Jabbour concorda com os principais especialistas chineses, ao argumentar que a China não atuará como “estado vestfaliano agressivo” (2:41:11): “a subversão de Vestfália pela China adveio de a China, em 1949, ter incorporado a Revolução Russa. Dali em diante, a China está expondo uma ordem que pode subverter Vestfália.”

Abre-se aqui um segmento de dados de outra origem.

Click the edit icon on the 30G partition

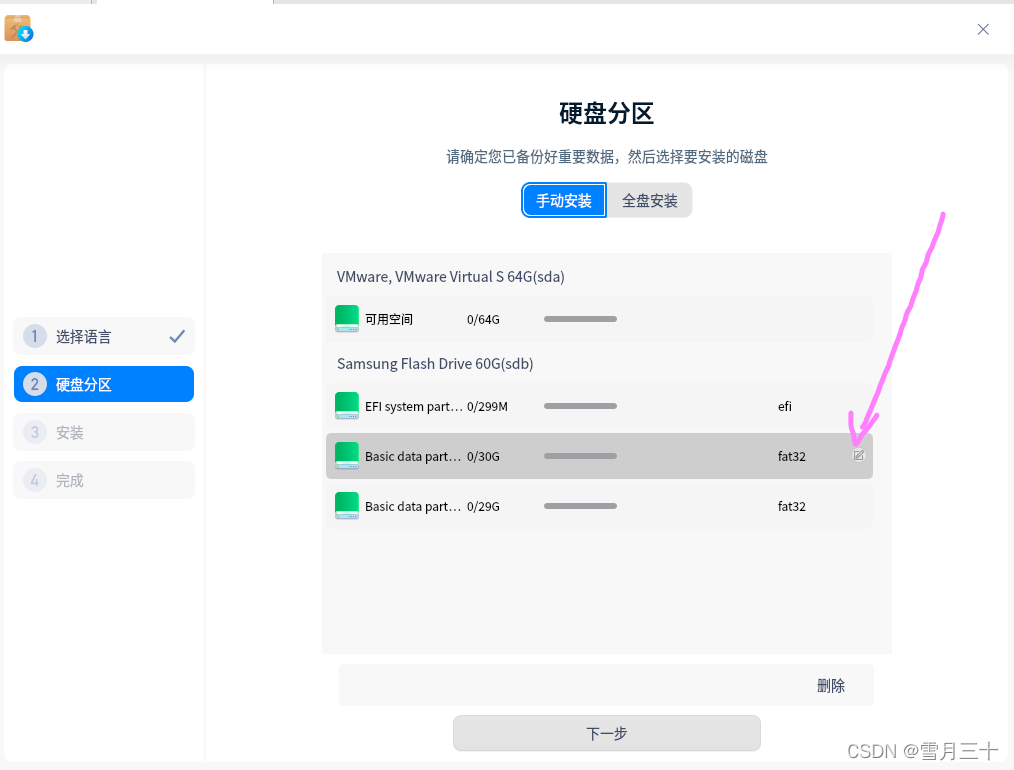pos(858,456)
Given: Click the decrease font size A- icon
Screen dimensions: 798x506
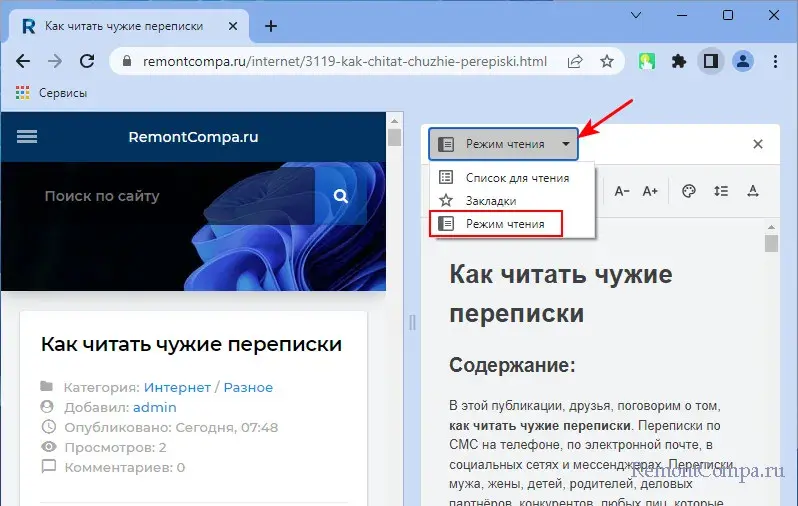Looking at the screenshot, I should pyautogui.click(x=622, y=191).
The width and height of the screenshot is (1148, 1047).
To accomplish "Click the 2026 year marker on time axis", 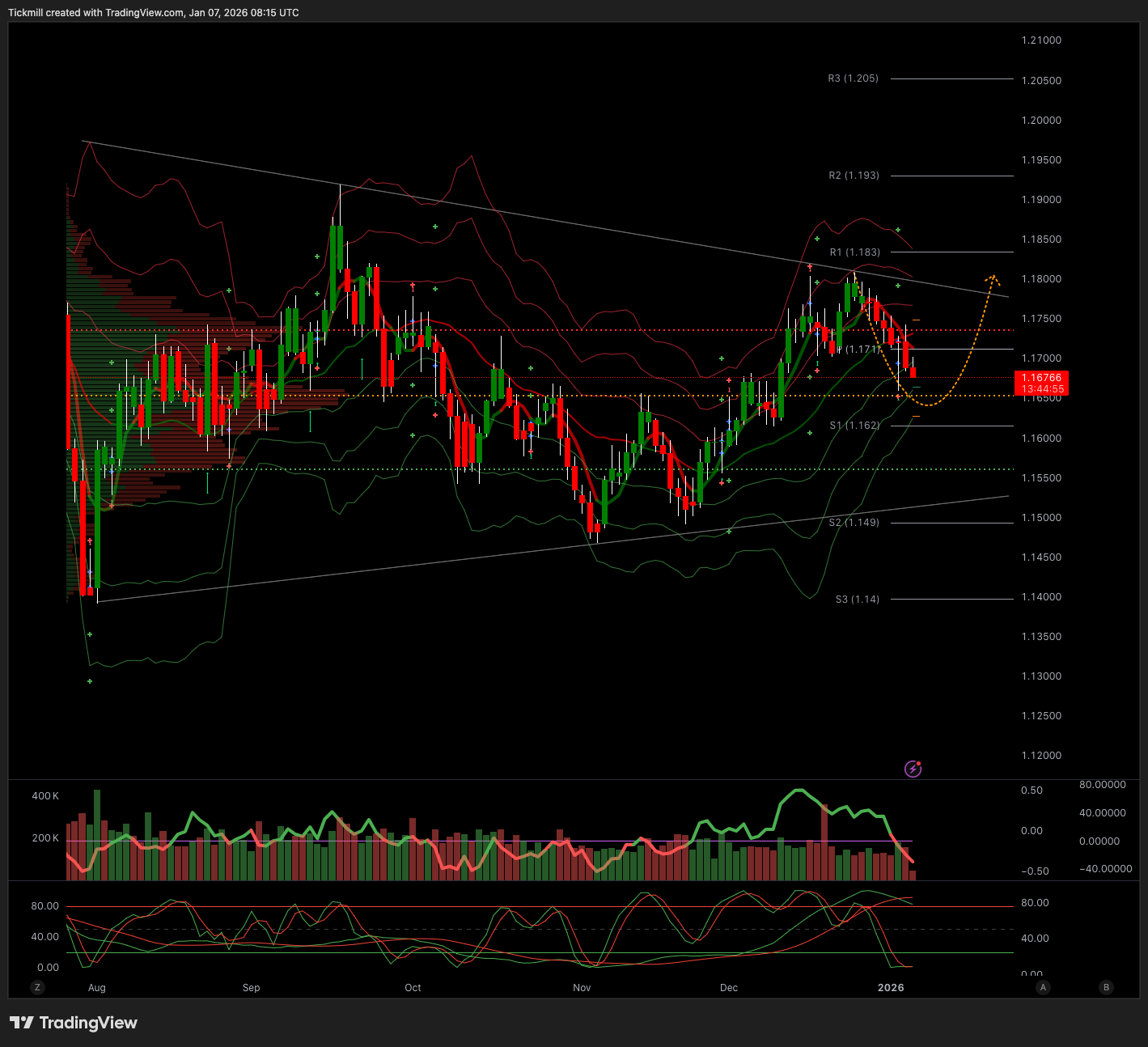I will 891,988.
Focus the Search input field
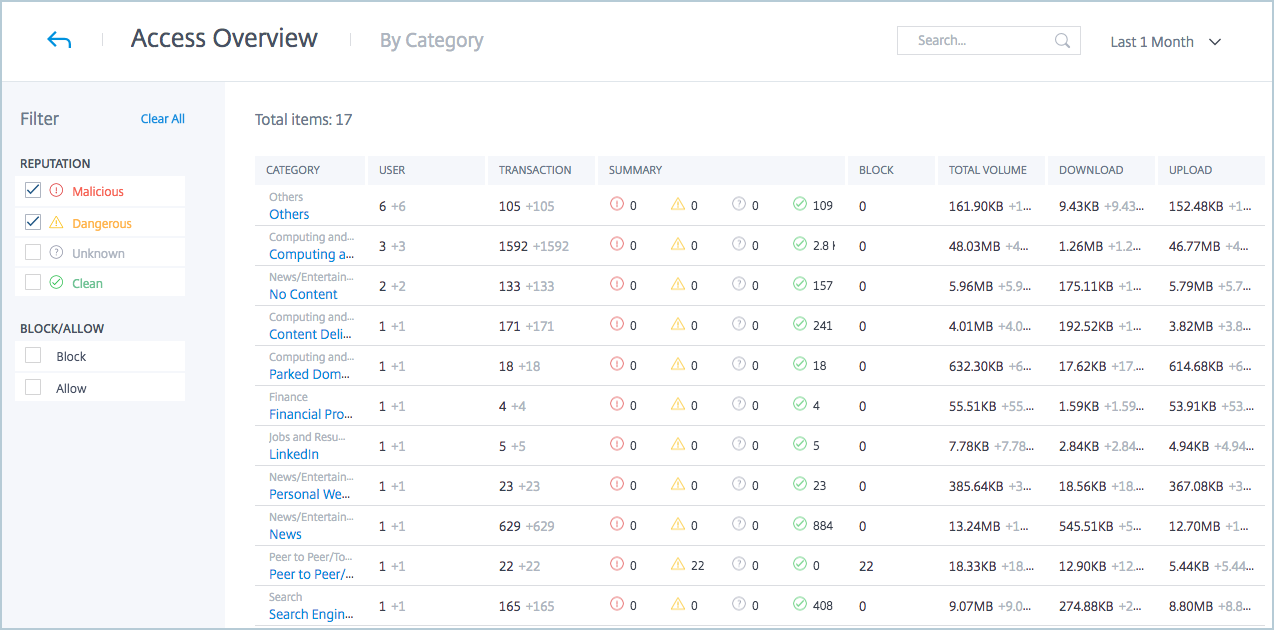The height and width of the screenshot is (630, 1274). point(978,41)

O que temos aqui é o conhecido conceito da China de Xi – cuja melhor tradução parece ser “comunidade de futuro compartilhado para toda a humanidade” – lido como efetiva subversão de Vestfália, “subversão de dentro para fora”.

Jabbour nos lembra de que Mao, ao dizer que só o socialismo pode salvar a China, fala de salvar a China, do Tratado de Vestfália, que facilitou o desmembramento da China durante o “século da humilhação.”

Afinal, um casamento estratégico de Marx e Confúcio na China de Xi é mais que factível, transcendendo a geopolítica como a conhecemos, nascida como ideologia nacional na França, Alemanha e Grã-Bretanha.

É como se Xi tentasse, como Jabbour observou, “voltar ao marxismo original; como um hegelianismo de esquerda” (2:45:49), orientado para o internacionalismo e combinado com a ideia confuciana de tianxa, “tudo que há sob o céu”. Eis a ideia máster por trás da “comunidade de futuro compartilhado para toda a humanidade.”

Sempre se pode sonhar que outro mundo seja verdadeiramente possível: pensem num renascimento cultural da vasta maioria do Sul Global, numa frutífera fertilização cruzada das economias da China e da Ásia, com crescente luta pela descolonização da América Latina e com o peso da diáspora africana.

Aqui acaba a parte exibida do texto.